Он сел, жестом указав медсестре на соседнее кресло.
Словно не замечая этого, Жермена продолжала стоять.
Педро Коралес настаивал:
— Садитесь же, мадемуазель.
Покраснев до корней волос, Жермена сухо ответила:
— Благодарю вас, сударь, я не устала.
На самом деле она упорно продолжала стоять, повинуясь приказу, неукоснительного соблюдения которого требовала от персонала мадемуазель Даниэль.

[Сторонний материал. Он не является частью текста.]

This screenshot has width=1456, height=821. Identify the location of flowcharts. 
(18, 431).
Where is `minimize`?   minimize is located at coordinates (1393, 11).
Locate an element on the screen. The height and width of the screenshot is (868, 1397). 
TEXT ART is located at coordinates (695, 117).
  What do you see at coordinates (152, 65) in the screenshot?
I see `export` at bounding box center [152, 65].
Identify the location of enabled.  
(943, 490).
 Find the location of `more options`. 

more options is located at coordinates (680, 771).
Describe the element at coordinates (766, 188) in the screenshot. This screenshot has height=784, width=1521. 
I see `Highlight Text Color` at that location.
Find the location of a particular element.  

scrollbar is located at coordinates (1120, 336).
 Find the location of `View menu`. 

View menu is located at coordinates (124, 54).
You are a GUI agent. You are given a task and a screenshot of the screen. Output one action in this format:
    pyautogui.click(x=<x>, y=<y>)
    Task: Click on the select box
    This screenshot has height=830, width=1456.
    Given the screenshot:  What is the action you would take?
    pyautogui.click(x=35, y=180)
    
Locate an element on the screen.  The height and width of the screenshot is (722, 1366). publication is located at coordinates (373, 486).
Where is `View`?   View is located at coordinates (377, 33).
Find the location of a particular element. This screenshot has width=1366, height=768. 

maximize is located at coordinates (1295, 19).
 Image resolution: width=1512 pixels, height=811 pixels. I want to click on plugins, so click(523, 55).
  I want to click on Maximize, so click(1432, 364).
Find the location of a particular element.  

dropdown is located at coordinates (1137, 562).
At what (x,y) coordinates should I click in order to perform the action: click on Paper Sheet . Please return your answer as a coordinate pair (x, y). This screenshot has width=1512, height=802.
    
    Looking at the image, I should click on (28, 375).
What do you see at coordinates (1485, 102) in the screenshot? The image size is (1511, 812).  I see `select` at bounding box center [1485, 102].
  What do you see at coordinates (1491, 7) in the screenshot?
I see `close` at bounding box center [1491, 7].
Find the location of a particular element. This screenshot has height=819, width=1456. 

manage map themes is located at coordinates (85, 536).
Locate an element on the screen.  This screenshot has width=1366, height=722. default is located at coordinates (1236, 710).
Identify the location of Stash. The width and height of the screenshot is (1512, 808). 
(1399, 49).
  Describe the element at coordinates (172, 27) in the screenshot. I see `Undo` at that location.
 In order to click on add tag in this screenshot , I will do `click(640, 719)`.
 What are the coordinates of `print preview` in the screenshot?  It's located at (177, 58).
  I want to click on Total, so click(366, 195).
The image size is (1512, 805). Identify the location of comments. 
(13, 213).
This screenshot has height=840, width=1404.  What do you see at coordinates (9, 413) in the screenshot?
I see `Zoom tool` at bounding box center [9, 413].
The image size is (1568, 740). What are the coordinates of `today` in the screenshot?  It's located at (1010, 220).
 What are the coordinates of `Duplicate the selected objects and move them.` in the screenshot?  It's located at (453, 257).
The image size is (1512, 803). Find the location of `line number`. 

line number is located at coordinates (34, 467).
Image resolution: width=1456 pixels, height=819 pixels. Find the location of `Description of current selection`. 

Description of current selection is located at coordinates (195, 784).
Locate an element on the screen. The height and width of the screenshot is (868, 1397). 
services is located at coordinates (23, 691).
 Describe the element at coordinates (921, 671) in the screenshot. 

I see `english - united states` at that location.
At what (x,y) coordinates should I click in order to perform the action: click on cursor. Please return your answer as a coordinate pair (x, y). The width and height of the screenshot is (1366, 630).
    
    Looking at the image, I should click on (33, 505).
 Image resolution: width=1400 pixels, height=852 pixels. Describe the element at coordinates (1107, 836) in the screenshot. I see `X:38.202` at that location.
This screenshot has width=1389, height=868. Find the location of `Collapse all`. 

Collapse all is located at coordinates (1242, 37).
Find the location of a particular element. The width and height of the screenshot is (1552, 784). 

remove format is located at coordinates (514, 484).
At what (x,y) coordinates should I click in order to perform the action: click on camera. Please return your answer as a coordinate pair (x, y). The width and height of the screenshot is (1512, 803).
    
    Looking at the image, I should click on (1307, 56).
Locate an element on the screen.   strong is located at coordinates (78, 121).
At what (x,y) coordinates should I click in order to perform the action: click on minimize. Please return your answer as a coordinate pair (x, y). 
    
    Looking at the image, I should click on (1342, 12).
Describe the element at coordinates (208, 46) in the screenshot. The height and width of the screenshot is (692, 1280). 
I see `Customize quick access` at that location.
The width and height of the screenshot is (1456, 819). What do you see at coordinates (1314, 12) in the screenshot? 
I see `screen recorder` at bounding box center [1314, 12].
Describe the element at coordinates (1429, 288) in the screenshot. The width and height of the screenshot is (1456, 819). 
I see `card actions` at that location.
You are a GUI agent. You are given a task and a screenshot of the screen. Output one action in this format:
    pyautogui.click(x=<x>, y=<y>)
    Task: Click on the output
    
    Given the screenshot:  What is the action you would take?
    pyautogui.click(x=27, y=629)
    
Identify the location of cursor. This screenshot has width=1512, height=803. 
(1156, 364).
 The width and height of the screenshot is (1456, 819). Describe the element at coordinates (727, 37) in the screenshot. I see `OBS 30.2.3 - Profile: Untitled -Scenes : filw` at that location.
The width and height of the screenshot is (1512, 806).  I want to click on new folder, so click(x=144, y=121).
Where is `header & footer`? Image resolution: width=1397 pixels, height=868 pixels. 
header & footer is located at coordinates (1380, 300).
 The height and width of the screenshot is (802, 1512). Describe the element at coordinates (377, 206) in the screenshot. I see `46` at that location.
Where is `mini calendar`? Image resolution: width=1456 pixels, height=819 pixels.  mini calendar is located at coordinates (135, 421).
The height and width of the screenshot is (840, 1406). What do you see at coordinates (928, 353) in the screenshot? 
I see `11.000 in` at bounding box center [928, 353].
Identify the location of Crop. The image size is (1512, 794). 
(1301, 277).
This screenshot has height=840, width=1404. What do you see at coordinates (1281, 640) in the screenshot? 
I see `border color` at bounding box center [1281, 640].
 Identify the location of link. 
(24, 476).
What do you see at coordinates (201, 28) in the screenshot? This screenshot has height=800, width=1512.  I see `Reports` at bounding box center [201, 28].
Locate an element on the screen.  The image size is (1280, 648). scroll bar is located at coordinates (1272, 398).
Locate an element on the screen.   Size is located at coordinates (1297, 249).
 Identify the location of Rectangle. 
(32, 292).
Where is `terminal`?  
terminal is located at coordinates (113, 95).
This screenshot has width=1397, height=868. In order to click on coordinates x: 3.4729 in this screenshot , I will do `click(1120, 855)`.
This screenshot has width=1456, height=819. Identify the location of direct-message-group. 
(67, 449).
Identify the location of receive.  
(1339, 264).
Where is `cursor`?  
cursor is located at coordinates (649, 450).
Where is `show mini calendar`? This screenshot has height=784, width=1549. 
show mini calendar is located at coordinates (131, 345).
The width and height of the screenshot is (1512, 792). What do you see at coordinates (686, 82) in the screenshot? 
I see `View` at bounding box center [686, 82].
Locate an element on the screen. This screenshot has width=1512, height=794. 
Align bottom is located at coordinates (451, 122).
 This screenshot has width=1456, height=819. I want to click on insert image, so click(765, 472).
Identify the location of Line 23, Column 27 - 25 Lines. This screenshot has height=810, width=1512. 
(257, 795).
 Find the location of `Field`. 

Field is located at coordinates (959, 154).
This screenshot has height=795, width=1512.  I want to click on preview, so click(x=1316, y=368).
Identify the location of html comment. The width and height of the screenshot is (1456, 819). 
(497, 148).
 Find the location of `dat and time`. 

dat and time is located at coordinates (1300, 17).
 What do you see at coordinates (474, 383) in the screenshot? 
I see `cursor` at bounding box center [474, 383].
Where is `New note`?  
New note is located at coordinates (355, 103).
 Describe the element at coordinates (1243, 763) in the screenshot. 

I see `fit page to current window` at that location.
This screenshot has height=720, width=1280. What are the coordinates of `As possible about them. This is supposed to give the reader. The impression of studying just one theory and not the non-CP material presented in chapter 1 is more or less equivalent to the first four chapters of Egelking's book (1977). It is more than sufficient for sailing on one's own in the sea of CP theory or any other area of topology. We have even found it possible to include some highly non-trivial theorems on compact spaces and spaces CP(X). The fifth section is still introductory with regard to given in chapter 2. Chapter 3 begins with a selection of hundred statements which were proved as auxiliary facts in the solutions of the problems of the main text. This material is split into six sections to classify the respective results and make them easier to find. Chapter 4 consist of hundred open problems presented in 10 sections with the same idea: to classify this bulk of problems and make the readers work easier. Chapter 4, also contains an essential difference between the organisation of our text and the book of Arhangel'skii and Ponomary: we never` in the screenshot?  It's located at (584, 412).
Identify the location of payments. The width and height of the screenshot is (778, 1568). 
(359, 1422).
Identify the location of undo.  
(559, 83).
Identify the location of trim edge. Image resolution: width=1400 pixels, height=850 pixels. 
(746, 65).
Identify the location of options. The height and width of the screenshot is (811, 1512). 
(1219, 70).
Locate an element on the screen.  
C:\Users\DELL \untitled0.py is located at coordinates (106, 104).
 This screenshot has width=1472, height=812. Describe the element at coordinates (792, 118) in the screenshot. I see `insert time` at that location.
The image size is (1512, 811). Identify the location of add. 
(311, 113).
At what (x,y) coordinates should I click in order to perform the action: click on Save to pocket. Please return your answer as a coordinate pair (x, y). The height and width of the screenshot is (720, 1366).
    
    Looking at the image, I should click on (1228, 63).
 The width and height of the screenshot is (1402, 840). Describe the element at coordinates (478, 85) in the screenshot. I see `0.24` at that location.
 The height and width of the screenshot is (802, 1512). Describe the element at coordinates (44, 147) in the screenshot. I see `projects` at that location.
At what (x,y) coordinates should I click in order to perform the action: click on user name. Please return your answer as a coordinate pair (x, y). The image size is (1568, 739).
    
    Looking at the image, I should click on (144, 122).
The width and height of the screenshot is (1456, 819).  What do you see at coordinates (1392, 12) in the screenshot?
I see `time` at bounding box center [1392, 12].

Когда медсестры спускали в приемную на беседу с родственниками больных, им разрешалось пробыть там совсем недолго, а чтобы разговор не затянулся, садиться им было запрещено.
Видя, что медсестра продолжает стоять, Педро Коралес машинально поднялся. С сокрушенным видом он принялся ее расспрашивать:
— Бедная тетушка была обречена, не правда ли, мадемуазель? Впрочем, я так и думал, и когда ее поместили сюда, чтобы сделать ей эту — увы! — необходимую операцию, я сказал себе: живой ей отсюда не выйти.
Жермена, которая, вопреки своей воле, глаз не сводила с породистого лица красивого перуанца, беззвучно пролепетала:
— Сколько раз господин профессор Дро творил чудеса! Заранее никогда нельзя отчаиваться.
Перуанец церемонно поклонился. Потом, глядя медсестре прямо в глаза, продолжил:
— Мне известно, что господин профессор Дро как хирург заслуживает самых высоких похвал, и я знаю, какие у него чудесные помощники.
Перуанец подошел к медсестре почти вплотную.
— За время болезни моей тетушки, мадемуазель, я мог по достоинству оценить, сколь преданно и умело вы за ней ухаживали, за что хотел бы принести вам особую благодарность. Ваша профессия сложна, утомительна, но до чего же все это интересно.
Жермена не знала, что и ответить, она не ожидала, что разговор примет такой оборот. Она что-то пробормотала в ответ и вздрогнула, услышав, как Педро Коралес убежденно заявил:
— Я знаю о том, что вы сделали для тетушки, по крайней мере, догадываюсь, и, если позволите, я с большим удовольствием отблагодарю вас, правда, несколько неожиданным образом. Вы разрешаете?